Copy the lines from the one with "Task: Switch the catalog to list view" to the one with "coord(11,240)", replacing "gear icon" with "cog icon" and changing nothing else.

Dataset records:
%%

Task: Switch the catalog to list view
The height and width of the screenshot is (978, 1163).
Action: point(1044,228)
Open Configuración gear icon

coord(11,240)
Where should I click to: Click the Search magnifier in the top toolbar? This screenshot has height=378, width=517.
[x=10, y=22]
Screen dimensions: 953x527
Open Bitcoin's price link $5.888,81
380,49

%%
%%

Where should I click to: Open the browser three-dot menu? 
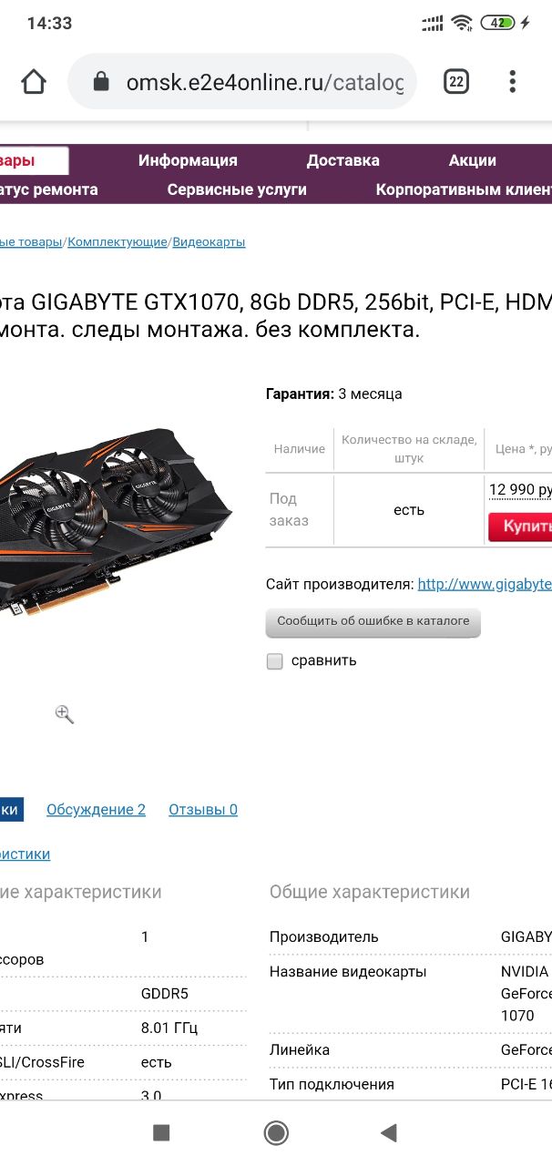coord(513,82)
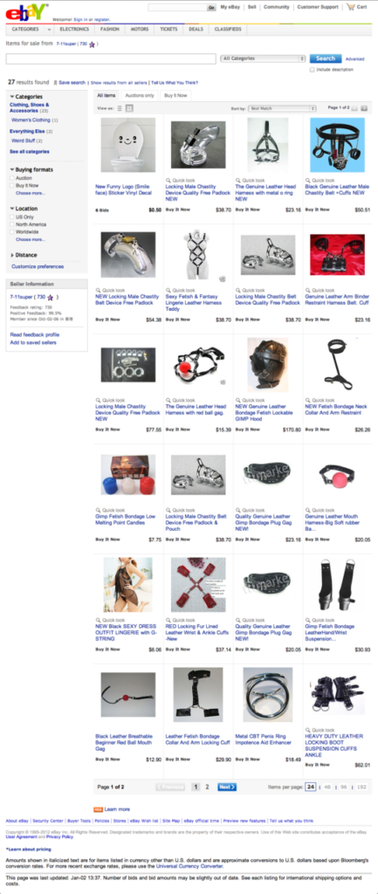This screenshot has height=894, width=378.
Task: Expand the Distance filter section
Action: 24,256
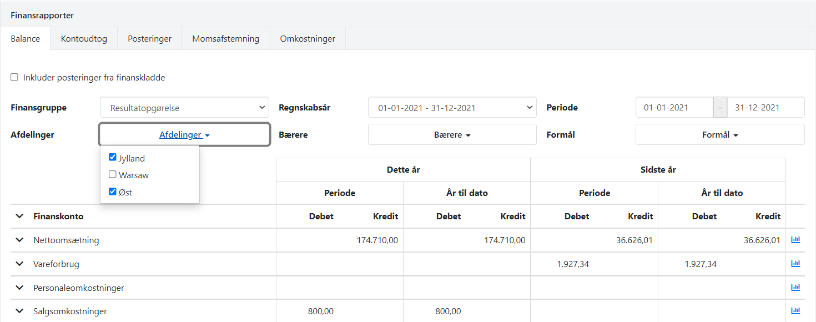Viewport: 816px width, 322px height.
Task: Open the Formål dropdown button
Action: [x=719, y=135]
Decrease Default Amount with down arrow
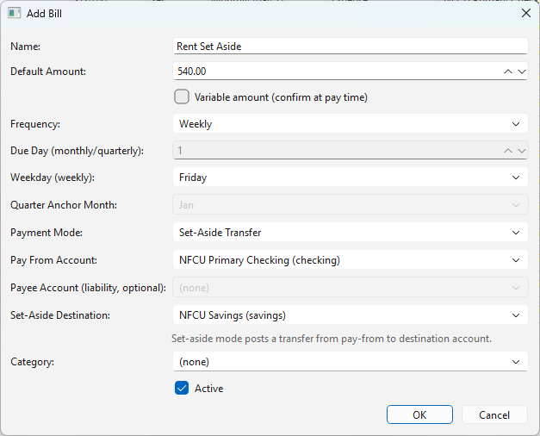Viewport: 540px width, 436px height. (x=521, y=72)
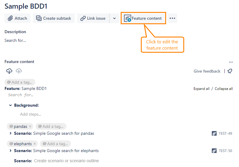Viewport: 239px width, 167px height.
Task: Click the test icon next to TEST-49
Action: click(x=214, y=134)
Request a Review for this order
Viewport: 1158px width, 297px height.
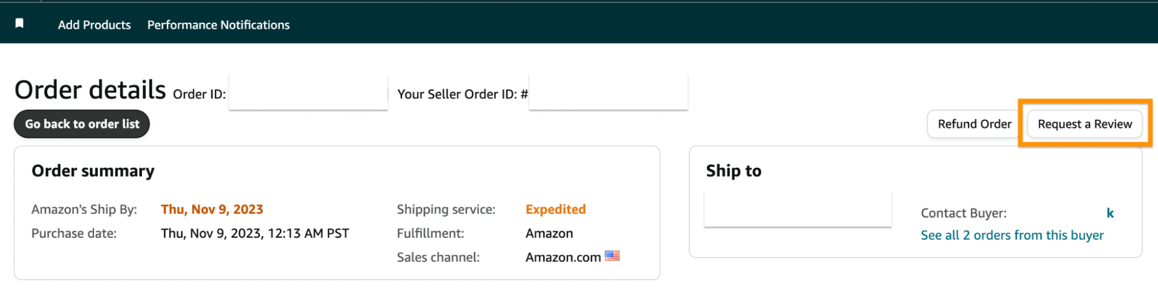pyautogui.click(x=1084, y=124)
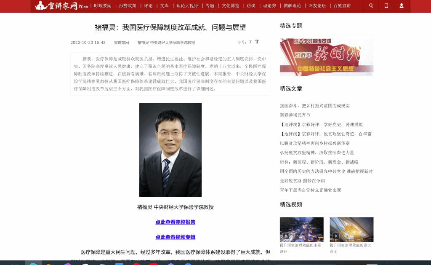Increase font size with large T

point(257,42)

%%

Response for this exercise:
Task: Switch the catalog to list view
The height and width of the screenshot is (978, 1163).
Action: point(1044,228)
Open Configuración cog icon

coord(11,240)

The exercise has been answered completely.